Refinaria Gabriel Passos conta com capacidade instalada de processar 166 mil barris diariamente e gera aproximadamente 900 postos de trabalho diretos | Crédito: Divulgação

Anunciado nessa sexta-feira (13) pela Petrobras, o começo da etapa de divulgação das oportunidades relacionadas à segunda fase dos processos de venda de ativos em refino e logística associada no Brasil tem dividido opiniões acerca dos benefícios ou malefícios da privatização no Estado.

O processo inclui Minas Gerais por meio da comercialização da Refinaria Gabriel Passos (Regap), localizada em Betim, na Região Metropolitana de Belo Horizonte (RMBH).
Além disso, também estão sendo anunciadas a Refinaria Isaac Sabbá (Reman), no Amazonas; Lubrificantes e Derivados de Petróleo do Nordeste (Lubnor), no Ceará; e Unidade de Industrialização do Xisto (SIX), no Paraná.

De acordo com a nota da empresa, “os desinvestimentos em refino estão alinhados à otimização de portfólio e à melhoria de alocação do capital da companhia, visando à maximização de valor para os nossos acionistas”.
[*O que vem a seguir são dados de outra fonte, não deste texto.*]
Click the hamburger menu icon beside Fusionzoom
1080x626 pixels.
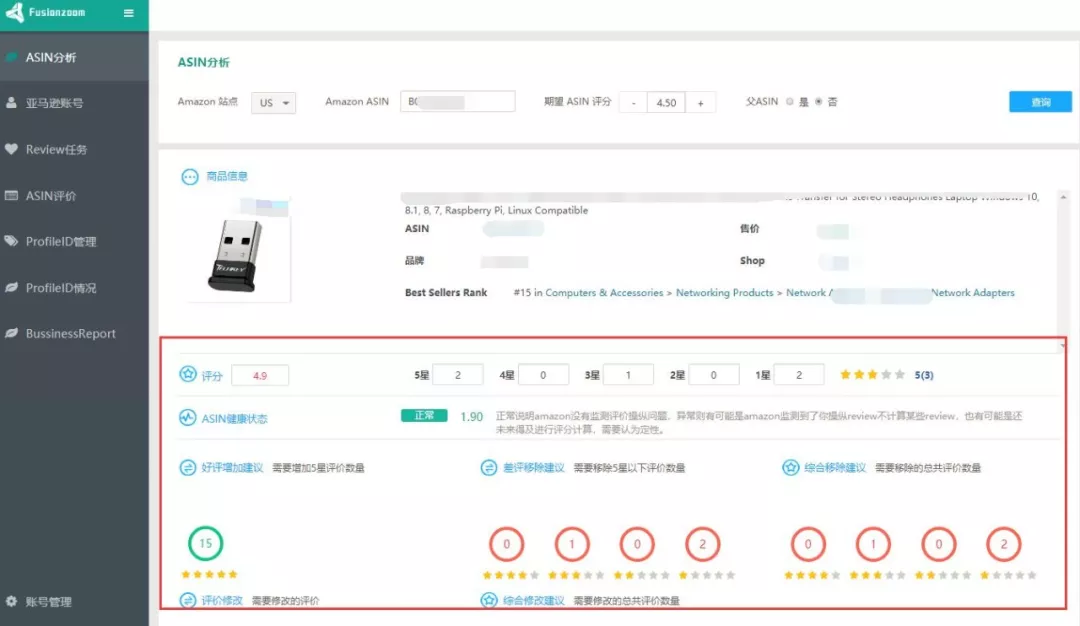pyautogui.click(x=128, y=13)
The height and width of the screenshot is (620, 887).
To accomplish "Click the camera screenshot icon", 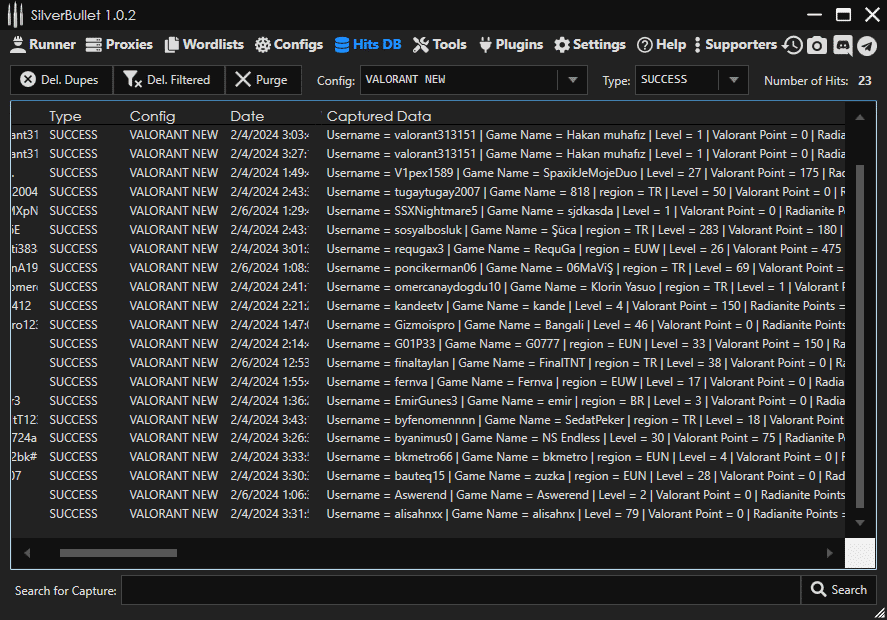I will (817, 45).
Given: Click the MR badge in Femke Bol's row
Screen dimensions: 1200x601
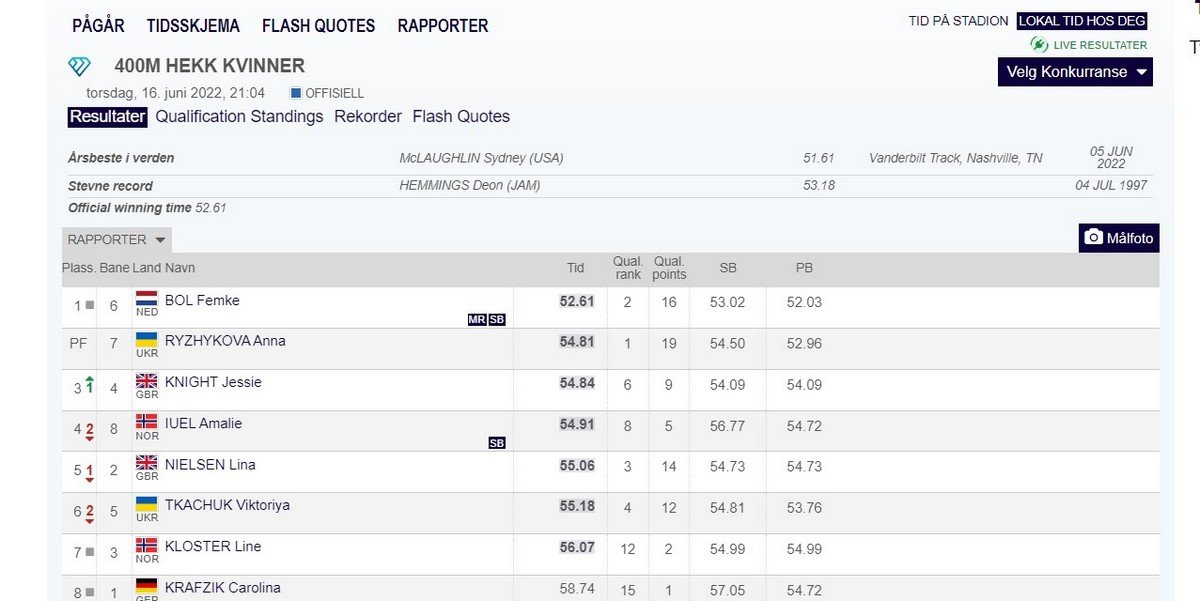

Operações – Segundo informações da organização, a Regap conta com capacidade de processamento de 166 mil barris por dia, o que corresponde a 7% da capacidade total de refino de petróleo do País. Os seus ativos abrangem também um conjunto de dutos que têm mais de 720 km.

Já em relação ao número de trabalhadores, de acordo com o coordenador do Sindicato dos Petroleiros (Sindipetro MG), Anselmo Braga, são cerca de 900 colaboradores diretos e aproximadamente 1.500 terceirizados. “Tememos que essas pessoas percam seus empregos”, destaca ele.

Anselmo Braga também diz que há a preocupação de que, posteriormente, a refinaria seja utilizada apenas como estocagem. “Pode ser que a empresa passe a usá-la somente para distribuir os combustíveis”, analisa.

Insegurança – O coordenador do Sindipetro MG afirma, ainda, que a privatização pode aumentar a insegurança para os bairros do entorno da refinaria. O profissional lembra o rompimento da barragem Córrego do Feijão, em Brumadinho, na Região Metropolitana de Belo Horizonte (RMBH), como um dos exemplos do risco oriundo de determinadas empresas deixarem de ser estatais.

“Uma refinaria tem um potencial de dano gigantesco em um eventual acidente. Para proprietários privados, o que mais importa é o lucro”, destaca ele.

Melhorias – Já para o secretário adjunto de desenvolvimento econômico da Prefeitura de Betim, Alexandre Bambirra, a preocupação dos empresários com a segurança existirá, sim, e será grande, também motivada pelas lições aprendidas com as tragédias com as barragens no Estado.

Além disso, ele destaca ainda que, para a cidade, o negócio será muito interessante. “A Refinaria Gabriel Passos há mais de 40 anos não recebe investimentos significativos em inovação”, diz.

Com a venda, segundo ele, poderá haver mais investimentos em pessoas, tecnologia, equipamentos diferenciados, entre outros, resultando na expansão da produtividade.
“Aumentando a produtividade, há mais tributos para o município. Irá gerar mais emprego e renda”, salienta. “O que a gente enxerga no mercado mundial é que quando um grupo privado assume uma estatal, a tendência natural é haver um aumento da arrecadação”, diz.

A expansão dos investimentos também foi um fator destacado pelo presidente da Federação das Indústrias do Estado de Minas Gerais (Fiemg), Flávio Roscoe. “Um player privado poderá realizá-los com mais tranquilidade”, pontua.

O profissional também diz que as decisões em relação à empresa poderão ser realizadas no Estado. Atualmente, a Petrobras, como uma grande organização, tem interesse em várias regiões, frisa ele.

Ainda segundo Roscoe, as fiscalizações serão muito mais duras. “O privado é muito mais fiscalizado do que o público”, afirma. “A segurança será maior”, salienta.

Próximos passos – Segundo a Petrobras, as próximas etapas principais do projeto “serão informadas oportunamente ao mercado, de acordo com a Sistemática de Desinvestimentos da Petrobras e com o Decreto 9.188/2017”.